U14の国際大会は、将来のプロへつながる“戦術の学校”でもあります。

U14の世界大会級「レ・プティット・ア(フランス、U14の“世界選手権”と称される大会)」の上位ラウンドを詳細分析した最新研究が、サーブと“サーブ+1本目”の現状と課題を明らかにしました。

数字が語るのは、ファーストサーブの決定力と、前へ踏み込めない戦術的もどかしさです。

目次

レ・プティット・アを舞台にした本格的データ分析

この研究は、スペイン・ビゴ大学やITF(国際テニス連盟)の研究者による共同プロジェクトです。

対象となったのは、2023年レ・プティット・ア男子シングルスの準々決勝から決勝までの7試合、計971ポイント。

試合映像をもとに、サーブのコース、ラリーの長さ、打点の位置、エラーやウィナーの分布まで細かく観察されました。
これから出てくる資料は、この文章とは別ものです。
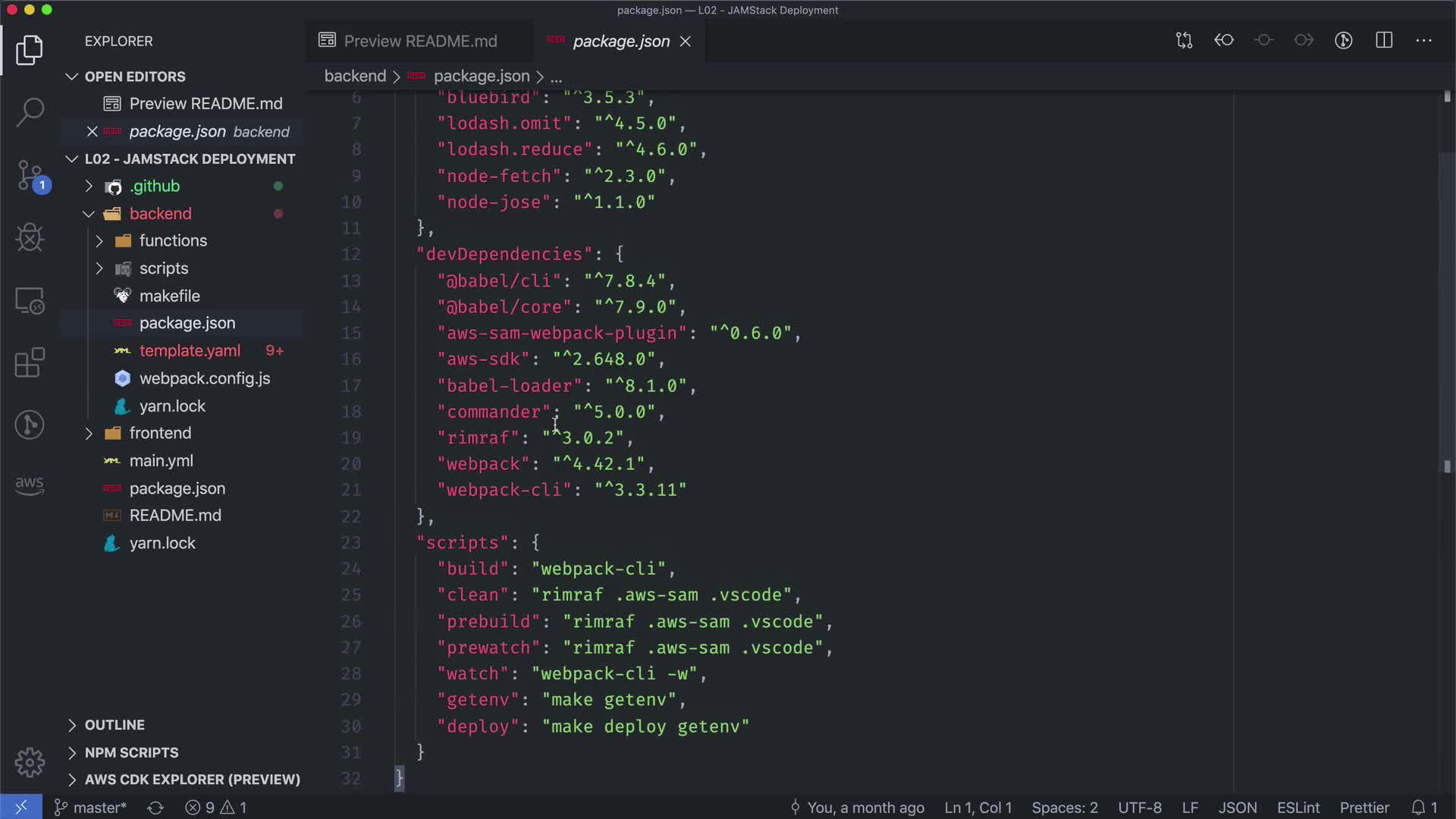Click Split Editor Right icon
This screenshot has width=1456, height=819.
[x=1384, y=41]
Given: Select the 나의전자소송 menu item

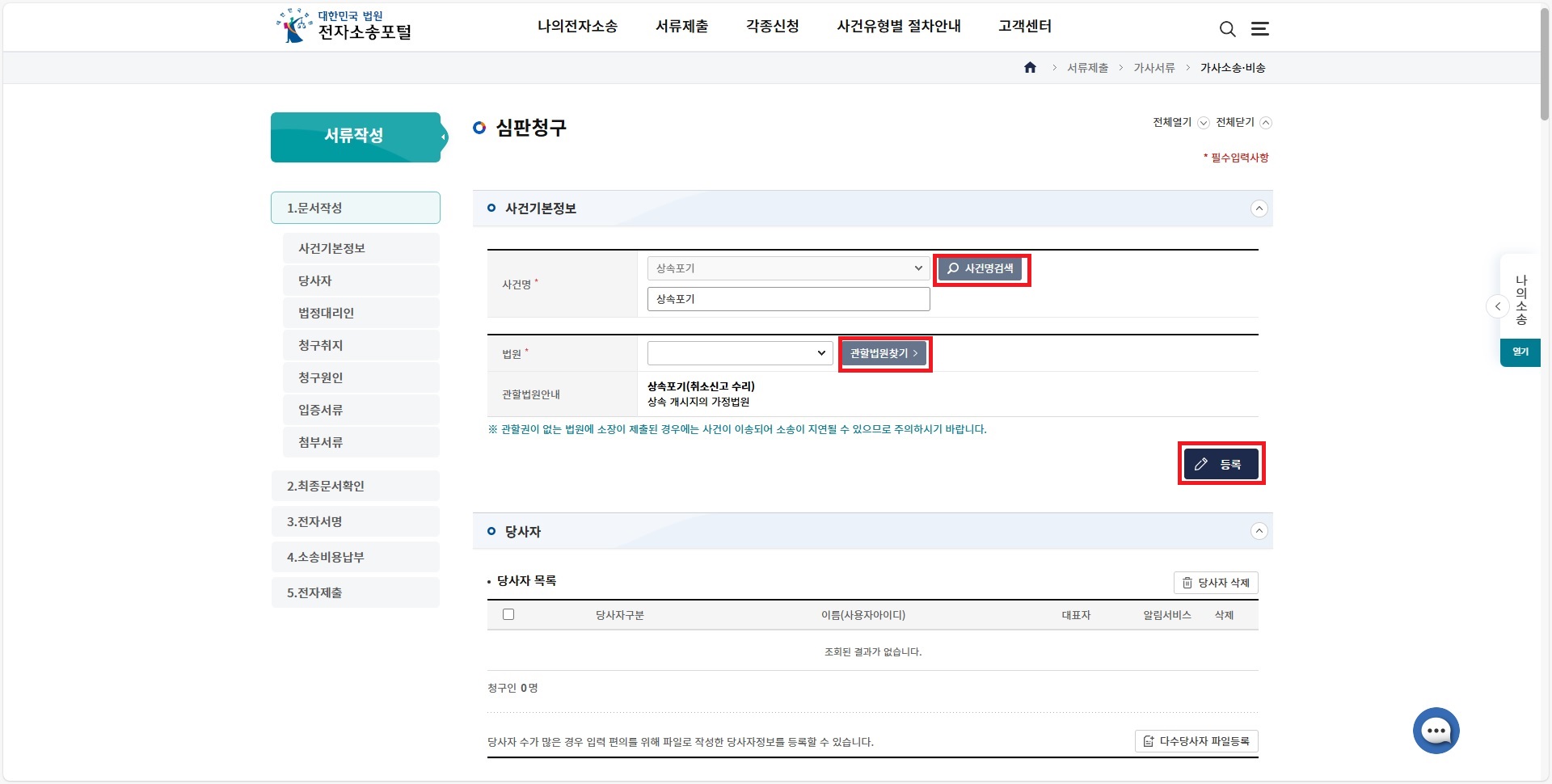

分析には「OBSTENNIS-JUNIOR-S23」という専用の観察ツールと、行動パターン分析ソフト「THEME 6 Edu」が使用され、統計学的に精度を保証。

このような“定量的観察研究”は、ジュニアの戦術的特徴を客観的に示す数少ない試みです。

ファーストサーブの優位は明確、短いラリーが勝負を分ける

結果は明快でした。サーバーがポイントを取る確率は全体で約56%。そのうち、ファーストサーブによるポイント獲得率が圧倒的に高く、特に短いラリー(0〜4打以内)での効果が際立ちました。

ファーストサーブを「Tゾーン(センター寄り)」に入れた場合、勝率はデュース側で73.4%、アド側で81%。ワイドへのサーブでも70%を超える成功率を記録しました。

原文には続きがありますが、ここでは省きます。